Integrity as Orgasm:
What the Body Knows That Business Has Forgotten
The instructor said: “Care about the integrity of the movement — not the form.”
I was in barre class. My muscles were shaking. And something clicked, not in my head, but somewhere lower, somewhere more visceral.
As I leaned into the depth of that movement, releasing resistance rather than bracing against it, I felt muscles I did not know I had. The length, the depth, the heat. The very particular kind of pain that is also expansion. And as I held it - asking myself how long I could stay there - everything made sense. The message came from my bones.
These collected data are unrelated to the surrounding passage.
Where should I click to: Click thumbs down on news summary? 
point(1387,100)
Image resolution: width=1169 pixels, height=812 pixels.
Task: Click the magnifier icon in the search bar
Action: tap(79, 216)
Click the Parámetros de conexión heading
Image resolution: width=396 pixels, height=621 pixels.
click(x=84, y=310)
This happens to me often when I am in my body - running, dancing, writing, breathing. The things my mind spins around inconclusively, circling without landing, find their place when I move. Something releases and a “aha” just comes in with the intensity of water and like a vision coming out of nowhere.
It is like an orgasm, I wrote, unfiltered, as it came to me.
And I just discovered Doris Lessing had been there first. In The Golden Notebook, she writes: “For women like me, integrity isn’t chastity, it isn’t fidelity, it isn’t any of the old words. Integrity is the orgasm.”
Just brilliant. And completely aligned with what the barre instructor was pointing at: integrity is not about form. Not about the moral social code. Not about compliance with norms, however well-intentioned. Not about doing things because you have to, out of fear or protection, out of respect for rules that may or may not reflect your actual life.
That is being a good citizen. It may (or may not) overlap with integrity, in any case it is not the same thing.
What Integrity Actually Is
Integrity, at its root, is about sustaining life. It comes to me as the experience of wholeness, of all my “parts” present and at work at the same time. And the body knows this before the mind does. The mind is more likely to comply, to keep us safe, to defer to external pressure. The body moves toward what sustains it.
We have known this forever. It has been documented, philosophized, and rendered a science. And yet, when it becomes scientific, something happens: I can totally understand it, but outside of me, outside of what I actually feel. It becomes a framework - so appealing to my mind - but detached from a felt sense. Unless there is an attached call to action that urges me to take a stand on the basis of the theory or scientific finding. Then my mind goes wild and my body overheats. Signals of stress. Reactive nervous system.
We say “You Do You” as if it were obvious what that means, as if the knowing were already there, clean and accessible. For me, it is buried under decades of “dos and don’ts,” incentives and punishments, etiquettes and judgements. I am still discovering what “To Do Me” actually is.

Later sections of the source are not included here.